Retour devant l’Hyper Cacher de la porte de Vincennes. Le magasin où Amédy Coulibaly a froidement tué quatre personnes est à tous égards un symbole. C’est dans ces sous-sols que l’un des employés, Malien et musulman, Lassana Bathily, a donné une magnifique preuve d’humanité en cachant des clients juifs dans la chambre froide. C’est aussi ici que le 12 janvier, le premier ministre israélien, Benyamin Netanyahou, est venu lancer l’un de ses appels aux juifs de France, pour qu’ils trouvent refuge en Israël. C’est enfin là que s’exprime le mieux ce mélange d’angoisse et de refus de croire au pire qui étreint ces jours-ci la communauté juive française: «Je n’ai pas du tout envie d’être désignée comme juive, nous expliquait récemment une parente de Yohan Derai, l’un des rescapés de l’Hyper Cacher, lors d’une réunion associative à Saint-Mandé. Je ne veux pas que l’Etat me désigne comme une victime aux yeux des autres communautés. C’est de mes concitoyens que j’attends une réponse. Ce sont les Français, mes voisins, les copains de mes enfants, que je veux entendre nous dire: Restez!»
Que valent, de fait, les propos officiels, aussi vigoureux soient-ils? «Rien ne sera toléré, et rien ne sera laissé sans réaction. La France a pour les juifs qui vivent ici la considération la plus forte», a promis François Hollande. «La France est blessée comme vous. Elle ne veut pas votre départ et vous redit son amour, son soutien, sa solidarité», a asséné Manuel Valls après les nouvelles profanations de cimetières. Sauf que… «Qui se sent engagé par cette parole publique?
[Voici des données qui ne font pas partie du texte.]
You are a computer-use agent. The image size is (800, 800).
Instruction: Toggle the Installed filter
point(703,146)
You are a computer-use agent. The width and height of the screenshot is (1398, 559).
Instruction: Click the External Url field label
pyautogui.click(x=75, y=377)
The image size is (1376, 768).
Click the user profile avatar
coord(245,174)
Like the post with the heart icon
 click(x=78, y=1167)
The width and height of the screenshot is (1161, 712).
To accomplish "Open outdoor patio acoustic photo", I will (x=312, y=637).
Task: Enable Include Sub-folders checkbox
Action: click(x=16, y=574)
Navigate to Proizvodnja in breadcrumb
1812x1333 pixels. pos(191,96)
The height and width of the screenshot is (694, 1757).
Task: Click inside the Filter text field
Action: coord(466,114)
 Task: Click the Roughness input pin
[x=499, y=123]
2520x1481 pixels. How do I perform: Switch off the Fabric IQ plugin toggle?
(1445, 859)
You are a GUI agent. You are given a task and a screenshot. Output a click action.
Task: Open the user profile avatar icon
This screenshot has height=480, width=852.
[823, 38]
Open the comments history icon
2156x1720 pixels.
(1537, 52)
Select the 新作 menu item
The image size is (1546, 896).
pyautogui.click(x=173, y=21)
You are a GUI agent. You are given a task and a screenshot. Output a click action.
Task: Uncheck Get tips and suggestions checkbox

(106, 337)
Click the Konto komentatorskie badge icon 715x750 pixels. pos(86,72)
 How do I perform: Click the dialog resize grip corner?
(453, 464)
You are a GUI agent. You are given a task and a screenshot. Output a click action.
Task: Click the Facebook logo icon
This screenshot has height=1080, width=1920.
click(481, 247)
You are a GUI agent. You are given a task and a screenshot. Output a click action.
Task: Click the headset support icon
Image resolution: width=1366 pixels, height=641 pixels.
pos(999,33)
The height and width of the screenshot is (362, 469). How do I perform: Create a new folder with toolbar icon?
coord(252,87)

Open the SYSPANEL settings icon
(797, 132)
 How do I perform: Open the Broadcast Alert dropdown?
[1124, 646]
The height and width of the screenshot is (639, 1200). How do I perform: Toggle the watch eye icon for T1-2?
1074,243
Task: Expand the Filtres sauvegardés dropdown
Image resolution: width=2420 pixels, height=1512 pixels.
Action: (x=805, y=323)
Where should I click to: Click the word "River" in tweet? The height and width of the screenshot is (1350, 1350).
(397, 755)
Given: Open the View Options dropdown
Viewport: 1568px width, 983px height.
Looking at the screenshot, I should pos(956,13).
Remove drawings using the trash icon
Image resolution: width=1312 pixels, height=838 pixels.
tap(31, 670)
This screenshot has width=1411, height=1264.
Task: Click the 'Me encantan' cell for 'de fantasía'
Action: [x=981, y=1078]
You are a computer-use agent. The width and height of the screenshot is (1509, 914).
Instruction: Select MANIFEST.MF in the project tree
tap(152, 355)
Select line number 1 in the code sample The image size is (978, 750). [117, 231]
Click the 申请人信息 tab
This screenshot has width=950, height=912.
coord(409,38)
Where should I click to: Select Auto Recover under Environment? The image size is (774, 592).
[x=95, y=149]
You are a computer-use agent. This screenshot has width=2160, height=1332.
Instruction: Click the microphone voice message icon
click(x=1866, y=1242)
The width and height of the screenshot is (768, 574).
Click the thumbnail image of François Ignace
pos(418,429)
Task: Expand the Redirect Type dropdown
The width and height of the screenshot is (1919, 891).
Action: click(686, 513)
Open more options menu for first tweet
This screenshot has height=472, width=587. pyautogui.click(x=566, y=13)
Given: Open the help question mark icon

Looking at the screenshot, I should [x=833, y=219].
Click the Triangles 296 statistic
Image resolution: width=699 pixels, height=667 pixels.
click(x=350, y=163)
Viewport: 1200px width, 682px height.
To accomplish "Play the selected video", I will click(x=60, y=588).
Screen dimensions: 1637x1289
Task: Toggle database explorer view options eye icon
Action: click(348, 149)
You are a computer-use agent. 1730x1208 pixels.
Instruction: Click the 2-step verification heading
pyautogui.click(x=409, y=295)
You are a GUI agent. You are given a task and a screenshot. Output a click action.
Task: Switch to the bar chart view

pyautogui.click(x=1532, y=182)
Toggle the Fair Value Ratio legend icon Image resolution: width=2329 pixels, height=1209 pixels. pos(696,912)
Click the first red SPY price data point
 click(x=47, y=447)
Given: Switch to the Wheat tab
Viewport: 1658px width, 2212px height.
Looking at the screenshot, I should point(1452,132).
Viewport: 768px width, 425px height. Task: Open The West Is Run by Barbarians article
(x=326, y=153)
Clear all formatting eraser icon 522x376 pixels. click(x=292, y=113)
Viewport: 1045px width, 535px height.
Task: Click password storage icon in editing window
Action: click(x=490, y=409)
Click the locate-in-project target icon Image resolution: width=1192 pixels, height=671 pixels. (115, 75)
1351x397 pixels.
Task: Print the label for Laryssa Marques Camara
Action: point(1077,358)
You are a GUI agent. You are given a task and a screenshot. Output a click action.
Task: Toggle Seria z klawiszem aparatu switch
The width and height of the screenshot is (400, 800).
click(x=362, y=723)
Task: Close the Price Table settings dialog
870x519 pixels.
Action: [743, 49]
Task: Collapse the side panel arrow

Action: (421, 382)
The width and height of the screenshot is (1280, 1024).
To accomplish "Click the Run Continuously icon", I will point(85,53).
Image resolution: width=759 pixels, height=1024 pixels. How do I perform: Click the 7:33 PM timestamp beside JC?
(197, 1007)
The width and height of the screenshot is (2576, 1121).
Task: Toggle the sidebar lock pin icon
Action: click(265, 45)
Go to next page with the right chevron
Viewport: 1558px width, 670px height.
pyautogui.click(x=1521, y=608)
Est-ce que les jeunes musulmans français qui vivent dans ces HLM, là en face, ressentent aussi cela? Est-ce que les grands noirs baraqués qui nous font des «quenelles» [le fameux signe de l’avant-bras popularisé par Dieudonné et considéré comme un acte antisémite] dans la rue les jours de shabbat le pensent? Est-ce que les jeunes qui s’enrôlent pour le djihad en Syrie sont sensibles à ces belles paroles?» interroge un vieux monsieur, en s’accrochant à une barrière métallique sur laquelle il vient de scotcher un panneau, «La haine des juifs, ça suffit.»
Ces juifs le disent. Aujourd’hui en France, dans leur pays, le danger antisémite ne vient pas de l’Etat, comme ce fut le cas jadis. Il vient du discours de haine, sur lequel surfent certains politiciens. Mais il transpire, surtout, d’une société où l’intégration de six millions de musulmans, compliquée par la crise économique, les ressentiments communautaires et l’inévitable équation politique liée à Israël, les désigne de plus en plus facilement comme boucs émissaires: «La vérité? C’est que la population française n’est plus solidaire des juifs français», tonnait récemment dans une «Lettre à un ami non juif» publiée par Le Figaro l’universitaire François Heilbronn.
Un cri d’alarme face à toute cette France qui n’est pas «Charlie».